Metro — Seorang pegawai Dinas Pekerjaan Umum dan Tata Ruang (PUTR) Kota Metro berinisial S ditemukan dalam kondisi kritis di kamar mandi lantai atas kantor setempat, Senin, 4 Mei 2026, sekitar pukul 16.00 WIB. Korban ditemukan tergeletak bersimbah darah dan langsung dievakuasi ke rumah sakit untuk mendapatkan penanganan medis intensif.
Berdasarkan informasi yang dihimpun di lokasi kejadian, peristiwa tersebut pertama kali menimbulkan kecurigaan setelah istri korban berulang kali mencoba menghubungi suaminya sejak sekitar pukul 13.00 WIB. Namun, panggilan telepon yang dilakukan tidak kunjung mendapat respons.
Salah seorang sumber di lokasi menyebutkan bahwa telepon genggam korban ditemukan berada di atas meja kerjanya, sementara korban tidak diketahui keberadaannya.
“HP korban tergeletak di atas meja, tapi orangnya tidak ada. Kami juga tidak berani mengangkat teleponnya,” ujar sumber yang enggan disebutkan identitasnya.
Kecurigaan semakin muncul ketika jam kerja usai dan istri korban masih menunggu di area parkir kantor untuk menjemput suaminya. Sejumlah pegawai kemudian berinisiatif melakukan pencarian ke beberapa ruangan di lingkungan kantor, namun korban belum juga ditemukan.
Pencarian kemudian dilanjutkan dengan memeriksa rekaman CCTV kantor.

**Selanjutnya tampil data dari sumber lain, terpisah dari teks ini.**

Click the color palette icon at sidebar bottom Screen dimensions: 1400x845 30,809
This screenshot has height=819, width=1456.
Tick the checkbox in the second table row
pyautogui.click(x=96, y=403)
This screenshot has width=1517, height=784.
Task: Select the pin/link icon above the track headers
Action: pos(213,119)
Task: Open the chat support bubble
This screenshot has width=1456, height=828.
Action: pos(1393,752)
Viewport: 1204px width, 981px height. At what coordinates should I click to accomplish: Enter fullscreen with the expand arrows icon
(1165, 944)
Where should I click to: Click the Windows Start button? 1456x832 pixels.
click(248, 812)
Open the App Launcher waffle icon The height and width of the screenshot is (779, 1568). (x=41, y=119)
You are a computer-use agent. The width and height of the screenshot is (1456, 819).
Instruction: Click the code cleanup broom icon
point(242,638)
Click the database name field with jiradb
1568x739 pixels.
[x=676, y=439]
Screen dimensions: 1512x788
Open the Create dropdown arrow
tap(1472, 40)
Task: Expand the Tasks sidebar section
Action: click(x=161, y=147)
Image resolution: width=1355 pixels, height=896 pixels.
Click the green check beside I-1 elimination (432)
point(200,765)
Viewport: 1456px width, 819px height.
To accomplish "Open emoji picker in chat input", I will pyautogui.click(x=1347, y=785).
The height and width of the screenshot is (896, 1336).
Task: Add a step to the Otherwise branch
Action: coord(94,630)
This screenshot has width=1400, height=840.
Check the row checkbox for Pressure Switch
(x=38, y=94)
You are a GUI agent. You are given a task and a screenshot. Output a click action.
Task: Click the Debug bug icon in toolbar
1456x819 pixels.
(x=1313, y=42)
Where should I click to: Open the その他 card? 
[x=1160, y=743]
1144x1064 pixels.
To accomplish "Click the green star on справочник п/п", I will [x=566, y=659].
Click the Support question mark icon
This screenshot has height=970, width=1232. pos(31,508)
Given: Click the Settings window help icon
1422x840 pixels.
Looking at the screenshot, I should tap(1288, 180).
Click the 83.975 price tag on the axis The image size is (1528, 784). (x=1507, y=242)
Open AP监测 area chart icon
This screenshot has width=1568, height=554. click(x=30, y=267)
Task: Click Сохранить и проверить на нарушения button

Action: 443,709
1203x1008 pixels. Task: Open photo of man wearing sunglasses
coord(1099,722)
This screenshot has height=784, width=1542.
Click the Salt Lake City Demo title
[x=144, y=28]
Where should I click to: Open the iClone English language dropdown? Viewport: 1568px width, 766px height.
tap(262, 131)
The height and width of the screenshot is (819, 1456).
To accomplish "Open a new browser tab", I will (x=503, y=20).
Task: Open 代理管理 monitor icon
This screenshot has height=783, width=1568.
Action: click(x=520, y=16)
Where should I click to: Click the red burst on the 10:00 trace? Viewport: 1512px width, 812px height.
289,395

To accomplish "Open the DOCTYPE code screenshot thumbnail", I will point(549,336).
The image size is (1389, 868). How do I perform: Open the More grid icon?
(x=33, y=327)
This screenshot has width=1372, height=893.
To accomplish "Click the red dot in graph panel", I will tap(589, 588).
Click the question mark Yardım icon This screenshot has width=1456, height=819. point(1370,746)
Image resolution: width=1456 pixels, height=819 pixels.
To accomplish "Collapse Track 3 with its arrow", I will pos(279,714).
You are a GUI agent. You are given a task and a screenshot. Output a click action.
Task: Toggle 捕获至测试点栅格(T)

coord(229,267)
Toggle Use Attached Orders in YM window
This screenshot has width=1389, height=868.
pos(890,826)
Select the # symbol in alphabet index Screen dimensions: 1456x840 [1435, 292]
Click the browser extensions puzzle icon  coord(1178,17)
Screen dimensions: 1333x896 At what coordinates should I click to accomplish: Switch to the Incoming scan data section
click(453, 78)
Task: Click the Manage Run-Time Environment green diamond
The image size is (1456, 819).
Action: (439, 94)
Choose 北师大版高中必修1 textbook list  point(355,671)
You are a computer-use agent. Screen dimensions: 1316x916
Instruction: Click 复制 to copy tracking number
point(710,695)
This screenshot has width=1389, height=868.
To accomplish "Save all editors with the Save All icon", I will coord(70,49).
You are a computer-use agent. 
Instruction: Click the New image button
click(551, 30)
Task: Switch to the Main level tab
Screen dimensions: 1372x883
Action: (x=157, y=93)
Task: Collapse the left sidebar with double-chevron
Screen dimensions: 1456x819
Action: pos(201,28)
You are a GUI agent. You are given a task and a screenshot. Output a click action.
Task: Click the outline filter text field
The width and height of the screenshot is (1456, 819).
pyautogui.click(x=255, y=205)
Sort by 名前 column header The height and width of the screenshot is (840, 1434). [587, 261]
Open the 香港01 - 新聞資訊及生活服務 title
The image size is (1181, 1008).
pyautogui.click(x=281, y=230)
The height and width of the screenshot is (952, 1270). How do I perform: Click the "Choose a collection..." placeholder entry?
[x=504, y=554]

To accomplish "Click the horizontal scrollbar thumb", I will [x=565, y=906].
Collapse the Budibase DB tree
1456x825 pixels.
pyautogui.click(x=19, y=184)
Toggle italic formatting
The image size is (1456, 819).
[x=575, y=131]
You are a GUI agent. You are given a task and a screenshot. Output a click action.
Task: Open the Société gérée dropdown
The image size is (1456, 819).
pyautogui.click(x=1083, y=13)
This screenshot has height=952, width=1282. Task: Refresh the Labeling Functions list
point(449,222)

Dari hasil rekaman, korban diketahui sempat berjalan menuju lantai atas sekitar pukul 09.30 WIB.
Berbekal petunjuk tersebut, para pegawai menuju lantai atas dan mendapati salah satu pintu kamar mandi dalam keadaan tertutup. Karena merasa curiga, pintu akhirnya didobrak dan korban ditemukan dalam kondisi kritis dengan banyak darah di sekitar lokasi.
Hingga kini, aparat kepolisian masih melakukan penyelidikan guna mengetahui penyebab pasti peristiwa tersebut. Belum ada keterangan resmi terkait dugaan motif maupun kondisi terkini korban.
Kapolres Metro AKBP Hangga Utama Darmawan, SIK yang di wakili Kasat Reskrim IPTU Rizky Dwi Cahyo mengimbau masyarakat untuk tidak berspekulasi sebelum hasil penyelidikan selesai dilakukan.